Activities
1: From the article on the Ann Demeulemeester menswear show, retype the passage starting with "Invitations for the" and going on through "did just that.".
2: Based on the article on the Ann Demeulemeester menswear show, decide whether each statement agrees with it. (a) The show took place at Couvent des Cordeliers. (b) The invitations came in red and gold. (c) This is Meunier's first menswear collection as creative director of the house. Answer yes or no for each, and quote the words from the article that decide it.
3: Give what follows the last sentence of the article on the Ann Demeulemeester menswear show.

Extracted text
Sébastian Meunier presents his first menswear collection as creative director of Ann Demeulemeester, inspired by Robert Rauschenberg and Louise Bourgeois, it's all about the attitude of fabrics.
Invitations for the Ann Demeulemeester show came in perforated black and white varieties, ticking some of the most fundamental boxes in the retired founder’s aesthetic. “We wanted something beautiful in a nice space with nice people,” Sébastien Meunier told i-D after the show, echoing the charisma of the designer, whose life’s work and future legacy he’s been entrusted with. When a designer steps down but is still with us, it’s not as if you can just set a new direction for the house and lightly riff on original trademarks. Ann is still watching and so are her diehard fans, who expect to see her label carried on with the same exceptional sensibility Ann possessed as a designer. Friday at the house’s traditional show venue, Couvent des Cordeliers, Meunier did just that.

Supplied material
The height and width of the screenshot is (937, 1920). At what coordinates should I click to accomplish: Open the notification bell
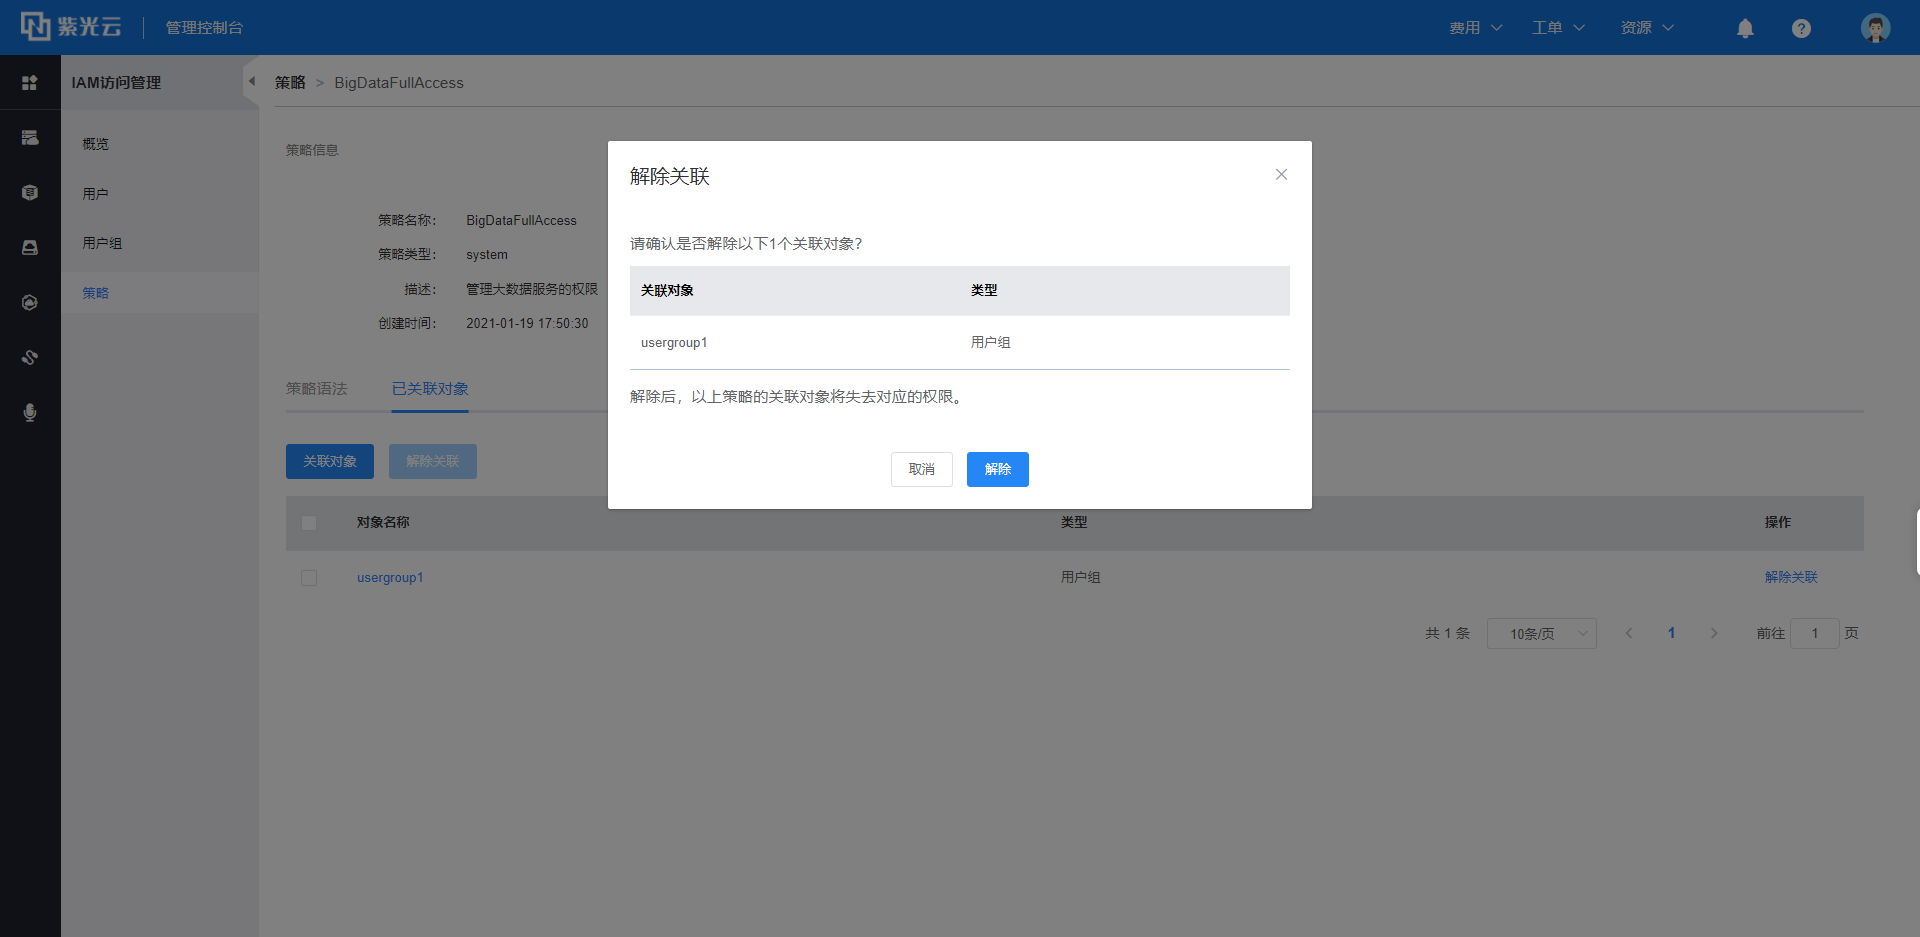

Responses to the exercise
1:
Invitations for the Ann Demeulemeester show came in perforated black and white varieties, ticking some of the most fundamental boxes in the retired founder’s aesthetic. “We wanted something beautiful in a nice space with nice people,” Sébastien Meunier told i-D after the show, echoing the charisma of the designer, whose life’s work and future legacy he’s been entrusted with. When a designer steps down but is still with us, it’s not as if you can just set a new direction for the house and lightly riff on original trademarks. Ann is still watching and so are her diehard fans, who expect to see her label carried on with the same exceptional sensibility Ann possessed as a designer. Friday at the house’s traditional show venue, Couvent des Cordeliers, Meunier did just that.

2:
(a) Yes: "Friday at the house’s traditional show venue, Couvent des Cordeliers"
(b) No: "Invitations for the Ann Demeulemeester show came in perforated black and white varieties"
(c) Yes: "presents his first menswear collection as creative director of Ann Demeulemeester"

3:
Brian Eno’s Passing Over set an appropriately ceremonious tone for the show, which took inspiration from Robert Rauschenberg and Louise Bourgeois in what Meunier called “the attitude of the fabrics”. The cuts seemed sharper than Ann’s and the styling more minimal and modern, but the silhouette and – more importantly – the intricacy were there. Jackets with a crumbled-up effect or transparent stripes completely captured the essence of the house, while breathtaking layered pieces with heavy floral embroidery in gold on transparent fabric felt like a tribute and something new all at once. “Ann is my DNA. She’s my mentor. I worked with her. I will continue what she did,” Meunier said after his first standalone menswear show as creative director of the house. “But of course it will evolve step by step. We have to be aware that it is modern.”